→ **Goal of the exercise**: Copy out the rows verbatim, everything from the very first one down to the line containing "pos(144,44)", with both ends included.
===============
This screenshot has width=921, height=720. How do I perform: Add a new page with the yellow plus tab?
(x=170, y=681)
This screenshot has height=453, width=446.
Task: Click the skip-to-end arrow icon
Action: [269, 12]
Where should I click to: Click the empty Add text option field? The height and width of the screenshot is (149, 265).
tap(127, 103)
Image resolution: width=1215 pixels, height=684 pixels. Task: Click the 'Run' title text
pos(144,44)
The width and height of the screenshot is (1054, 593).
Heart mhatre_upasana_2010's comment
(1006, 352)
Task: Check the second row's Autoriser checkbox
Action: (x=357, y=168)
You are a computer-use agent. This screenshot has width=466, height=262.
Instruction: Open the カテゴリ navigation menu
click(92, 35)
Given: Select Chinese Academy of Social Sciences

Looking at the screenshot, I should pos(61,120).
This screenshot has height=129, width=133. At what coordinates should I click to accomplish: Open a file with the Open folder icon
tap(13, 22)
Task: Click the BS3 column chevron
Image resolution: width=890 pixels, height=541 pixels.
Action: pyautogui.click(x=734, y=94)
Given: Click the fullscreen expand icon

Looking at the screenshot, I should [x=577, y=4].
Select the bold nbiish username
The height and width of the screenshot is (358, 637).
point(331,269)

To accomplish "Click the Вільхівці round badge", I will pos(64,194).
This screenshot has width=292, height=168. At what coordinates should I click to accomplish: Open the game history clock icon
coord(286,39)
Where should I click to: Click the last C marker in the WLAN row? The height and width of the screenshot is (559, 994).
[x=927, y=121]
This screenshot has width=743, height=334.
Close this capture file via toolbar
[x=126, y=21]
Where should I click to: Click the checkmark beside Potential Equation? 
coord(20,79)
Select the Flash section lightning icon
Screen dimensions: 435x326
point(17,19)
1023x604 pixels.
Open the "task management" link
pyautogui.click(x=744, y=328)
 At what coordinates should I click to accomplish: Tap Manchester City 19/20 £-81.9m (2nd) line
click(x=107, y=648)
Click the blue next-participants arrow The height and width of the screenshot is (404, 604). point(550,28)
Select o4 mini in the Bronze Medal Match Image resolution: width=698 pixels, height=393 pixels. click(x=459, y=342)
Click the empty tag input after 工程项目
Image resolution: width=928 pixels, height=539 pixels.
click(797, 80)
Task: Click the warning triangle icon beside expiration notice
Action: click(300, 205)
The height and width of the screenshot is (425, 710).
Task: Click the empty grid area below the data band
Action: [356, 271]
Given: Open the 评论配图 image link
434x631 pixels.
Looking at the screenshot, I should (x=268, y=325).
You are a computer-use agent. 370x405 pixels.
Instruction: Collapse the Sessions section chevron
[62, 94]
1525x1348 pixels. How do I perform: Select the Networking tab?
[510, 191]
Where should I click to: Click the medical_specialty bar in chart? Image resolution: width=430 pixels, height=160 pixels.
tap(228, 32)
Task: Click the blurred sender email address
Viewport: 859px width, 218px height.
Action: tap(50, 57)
===============
→ **The solution**:
This screenshot has width=921, height=720. How do I perform: Add a new page with the yellow plus tab?
(x=170, y=681)
This screenshot has height=453, width=446.
Task: Click the skip-to-end arrow icon
Action: [269, 12]
Where should I click to: Click the empty Add text option field? The height and width of the screenshot is (149, 265).
tap(127, 103)
Image resolution: width=1215 pixels, height=684 pixels. Task: Click the 'Run' title text
pos(144,44)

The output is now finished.